Following defense counsel's statements, the prosecutor contended that appellant had been accorded ample consideration with the reduction in the charges. He further informed the trial court that the PSI report showed that appellant "does not comprehend the seriousness of his actions * * *. [Appellant] appears to be [a] self-serving, irresponsible individual with little or no motivation to change." The prosecutor also illustrated appellant's criminal history. He mentioned that appellant had two contributing charges over the past ten years and another one, which was currently pending. The prosecutor recommended that appellant be sentenced to a term of four years on each count.
Following the prosecutor's recommendations, the trial court afforded the victim's mother an opportunity to address the court. She stated that at the time of the incident her daughter was only eleven years old, and that appellant, who was twenty-eight years old, was a menace to juveniles. She concluded her testimony by requesting that the trial court sentence appellant to the maximum sentence since this was not his first offense and it probably would not be his last.
Appellant's attorney claimed that if his client had a prior sexual offense on his record, he would agree with the remarks made by the victim's mother. However, he informed the court that appellant had "never been convicted of or accused of anything like this in the past so we must assume that this [was] the first time." He also asserted that the investigation revealed that several of the victim's psychological problems started before the incident occurred, and thus, appellant could not be held solely responsible. He again requested that the trial court show mercy on his client.
Appellant spoke in his own behalf. He stated that he would "like to apologize and say [he is] sorry for what [he] did. That's all [he] can say."
In a judgment entry dated April 29, 1998, the trial court sentenced appellant to serve a definite prison term of five years on each count to run concurrently. Appellant received twenty-seven days credit for time already served. Further, the trial court ordered appellant to pay all costs and advised appellant of the "bad time" and applicable period of post-release control pursuant to R.C.
On May 27, 1998, appellant timely filed this notice of appeal. Appellant now raises a single assignment of error:
"[1.] Appellant received the maximum possible sentence for what he pled guilty to without a specific finding that he met one of the criteria that are set forth under [R.C.]
2929.14 (C)."Appellant's sole contention is that the trial court erred in sentencing him to the maximum allowable term without making the requisite findings that he met the criteria set forth in R.C.
2929.14 (C). Alternatively, appellee, the State of Ohio, argues that the five-year concurrent sentences were not the maximum and, even if they were, the court was not required to make specific findings as appellant claims. However, this court has previously stated that if an appellant is sentenced to the maximum term on any count, whether it is served concurrently or consecutively, is irrelevant pursuant to R.C.2929.19 (B)(2)(e). See, generally, State v. Rone (Dec. 4, 1998), Ashtabula App. No. 98-A-0001, unreported.
In the case at bar, appellant entered a plea of guilty to two counts of gross sexual imposition, in violation R.C.
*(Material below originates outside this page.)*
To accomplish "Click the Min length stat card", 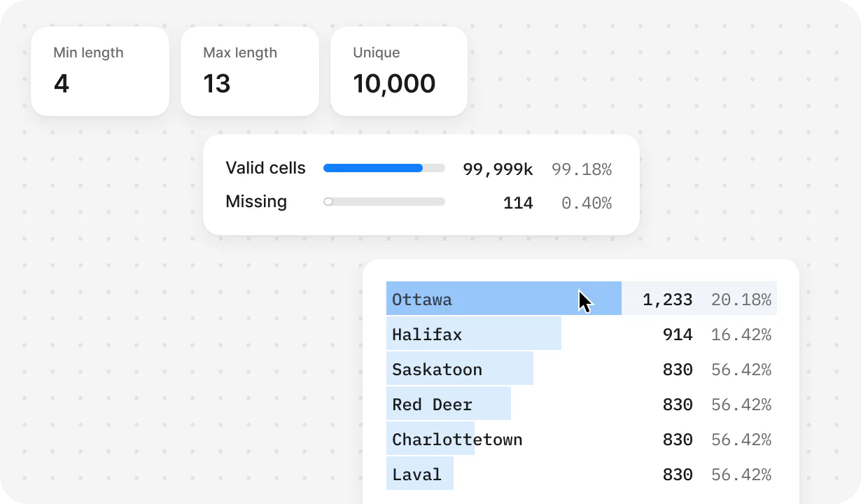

Parenthetically, we note that much of the authority cited in appellee's brief was decided prior to the new sentencing laws which took effect on July 1, 1996. Appellee relies on State v.Fincher (Oct. 14, 1997), Franklin App. No. 97APA03-352, unreported, 1997 WL 638410, which was concluded after the new sentencing laws took effect. The Fincher court states that "talismanic words from the sentencing court" are not required to interpret R.C.
If a trial court imposes the maximum term of imprisonment, it must "make a finding that gives its reasons for selecting the sentences imposed * * *." R.C.
"* * * [T]he court imposing a sentence upon an offender for a felony may impose the longest prison term authorized for the offense * * * only upon offenders who committed the worst forms of the offense, upon offenders who pose the greatest likelihood of committing future crimes, upon certain major drug offenders * * * and upon certain repeat violent offenders * * *."
R.C.
Appellant argues that the trial court must make specific findings on the foregoing factors before imposing the maximum sentence upon him. R.C.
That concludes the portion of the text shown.